Draußen hatte sich das Geräusch des Sturmes in das Nachäffen von allerlei Tierstimmen verwandelt, eine wirklich kindische Art und Weise, Gespensterfurcht zu erwekken. Das konnte ich jetzt nicht beachten, denn mein Gespenst hatte sich von der Thüre weg in das Zimmer gewendet, sah sich in demselben um und kam langsam auf mich zu. Es blieb eine kleine Weile vor mir stehen, wahrscheinlich, um mich zu betrachten. Ich hätte sein Gesicht sehen mögen! Aber das war nicht möglich, weil es verhüllt war und weil ich die Augenlider nicht so weit öffnen durfte. Ich konnte durch die Wimpern nur bis dahin schauen, wo sich seine Hände unter dem Burnus befanden. Hielt er mich wirklich für schlafend? Das wäre kein gutes Zeichen für seine Intelligenz gewesen, denn der Lärm, den seine Mitgespenster draußen vollführten, hätte jeden Schläfer aufwecken müssen. Jetzt verließ er mich und ging leise zu den Kindern. Er bückte sich nieder und hob den Zipfel meines Haïk empor. Er sah die beiden Schwarzen, und ich bemerkte eine Bewegung der Überraschung, welche er nicht zu unterdrükken vermochte. Dies gab mir die Überzeugung, daß ich Abd el Barak vor mir hatte.
Er ließ den Zipfel sinken und kehrte völlig geräuschlos zu mir zurück. Er beugte sich über mich, so daß das sein Gesicht verhüllende Tuch senkrecht niederhing und ich nun sein Kinn und auch seinen Mund sehen konnte. Seine rechte Hand kam aus dem Burnus hervor; die Klinge eines Messers blitzte in derselben. Das war gefährlich, und es galt, keinen halben Augenblick zu zögern. Sorge brauchte ich nicht zu haben, denn selbst wenn er stärker als ich war, mußte mir der Schreck zu Hilfe kommen. Ich sprang nicht etwa auf, nein, denn das wäre ein Fehler gewesen, der mich gerade an sein Messer gebracht hätte; vielmehr wälzte ich mich blitzschnell vom Polster herab vor seine Füße und hob dieselben aus, so daß er nach vorn niederstürzte. Das Messer flog aus seiner Hand; er kam mit Kopf und Brust quer auf das Polster zu liegen. Im nächsten Augenblicke war ich über ihm, legte ihm die linke Hand an die Kehle, drückte dieselbe fest zusammen und gab ihm mit der rechten Faust einige Hiebe auf den Hinterkopf. Er machte eine schwache, krampfhafte Bewegung, die ihn nicht befreien konnte, und blieb dann einige Sekunden, die mir aber erlaubten, ihm den einen Strick um den Oberkörper und die Arme zu winden, still liegen. Nun schlug er mit den Beinen aus; ich band sie mit dem anderen Stricke zusammen, so daß er nun vollständig gefesselt und in meine Hand gegeben war. Danach riß ich das Tuch weg und blickte, ganz wie ich erwartet hatte, in das Gesicht Abd el Baraks.
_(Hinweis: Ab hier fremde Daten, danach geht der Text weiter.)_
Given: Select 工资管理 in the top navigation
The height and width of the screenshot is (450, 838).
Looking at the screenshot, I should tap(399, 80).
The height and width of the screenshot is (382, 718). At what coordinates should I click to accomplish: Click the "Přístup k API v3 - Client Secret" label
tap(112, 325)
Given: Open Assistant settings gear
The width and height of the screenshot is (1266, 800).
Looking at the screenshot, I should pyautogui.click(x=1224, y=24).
Seine Augen glühten mir förmlich entgegen, doch sagte er kein Wort, was mir sehr lieb war, da ich wünschte, daß die Kinder jetzt noch weiter schlafen möchten. Ich mußte hinaus, und er sollte sie nicht etwa durch Drohungen bewegen können, ihn von den Stricken zu befreien. Aus demselben Grunde mußte ich ihm einen Knebel geben; darum preßte ich ihm mit der einen Hand abermals die Kehle zusammen; er machte, um Luft zu bekommen, den Mund weit auf, und ich schob ihm den zusammengeballten Zipfel des Tuches hinein.
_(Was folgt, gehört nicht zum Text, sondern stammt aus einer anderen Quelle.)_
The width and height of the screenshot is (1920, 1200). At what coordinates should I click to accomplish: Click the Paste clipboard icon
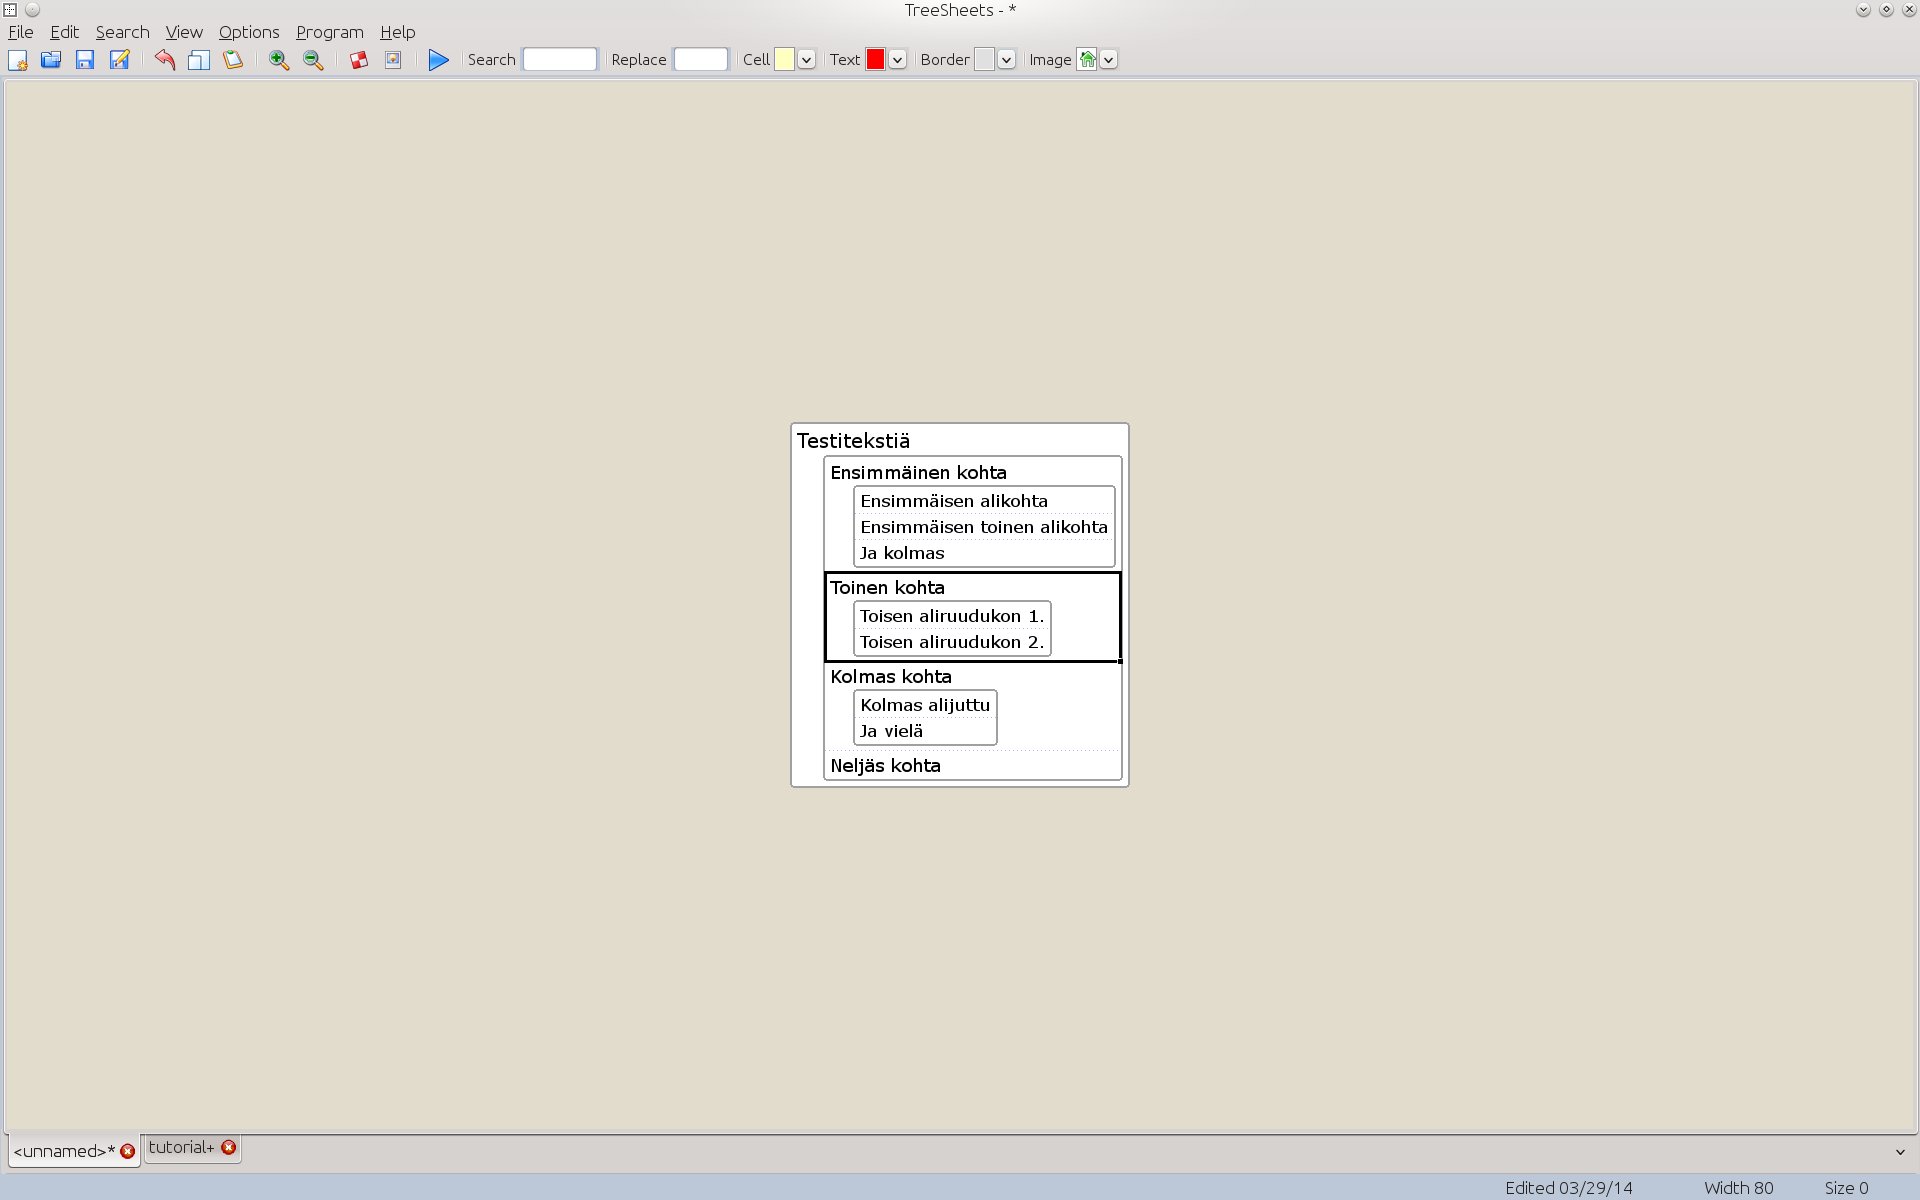233,60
Nachdem ich ihn noch weiter von den Kindern weggezogen hatte, damit er sich nicht leicht zu ihnen hinrollen könne, begab ich mich hinaus in den Säulengang, aber nicht durch die Thüre des erleuchteten Zimmers, weil ich da von den Gespenstern gesehen worden wäre, sondern durch die dunkle Nebenstube. Ich nahm meine schwere Büchse mit, um zuschlagen zu können.
Die beiden sauberen Patrone verführten noch denselben Lärm wie vorher. Ich sah, daß sie, um für Tiere gehalten zu werden, sich auf Hände und Füße gestellt hatten. Mich so tief wie möglich niederduckend, schlich ich mich näher. Mein Anzug war dunkel genug, um nicht leicht vom Boden unterschieden werden zu können. Als ich dem Nächsten auf sechs oder sieben Schritte nahe gekommen war, sprang ich auf ihn zu und schlug ihn mit einem Kolbenhiebe nieder. Er stieß einen heulenden Schrei aus, blieb aber liegen. Der andere wurde durch diesen Schrei gewarnt und richtete sich auf. Er sah mich und wendete sich zur Flucht. Ich eilte ihm nach, an dem leeren Wasserbassin vorüber. Aus der Umfassung desselben war ein Stein gefallen; ich sah denselben nicht und stolperte über ihn hinweg, wobei mir mein Gewehr so zwischen die Beine kam, daß es mir aus der Hand geprellt wurde. Ich ließ es natürlich liegen und rannte weiter, hinter dem flüchtigen Chajjal her. Er war leider mit der Örtlichkeit vertrauter als ich und hatte, als ich den Garten erreichte, einen Vorsprung gewonnen, welcher mich zur verdoppelten Eile antrieb. Es ging quer durch den Garten, über Schutthaufen und durch Unkrautgestrüpp der Mauer zu. Er wollte hinauf; ich kam zur rechten Zeit, erwischte ihn am Beine und riß ihn herab. Das geschah mit solcher Gewalt, daß ich das Gleichgewicht verlor, niederstürzte und unter ihn zu liegen kam. Er hatte sein Messer gezogen und holte zum Stoße aus. Durch eine schnelle Wendung erreichte ich, daß der Stoß fehlging; die Klinge fuhr mir zwischen Brust und Oberarm hindurch. Ich stieß ihm die Faust von unten gegen die Nase und versuchte, seinen bewaffneten Arm festzuhalten. Der Schmerz, den ihm der Nasenstöber verursachte, verdoppelte seine Kräfte; er riß sich los. Ich warf mich, um einem abermaligen Stiche zu entgehen, einige Schritte fort und sprang dann auf; er hatte aber auf einen weiteren Gebrauch seines Messers verzichtet; das Entkommen schien ihm wichtiger zu sein, als mich zu verwunden; er schnellte, ehe ich die entstandene Distanz wieder einzuholen vermochte, sich auf die Mauer und sprang drüben herab; dann hörte ich ihn im Galopp davonrennen.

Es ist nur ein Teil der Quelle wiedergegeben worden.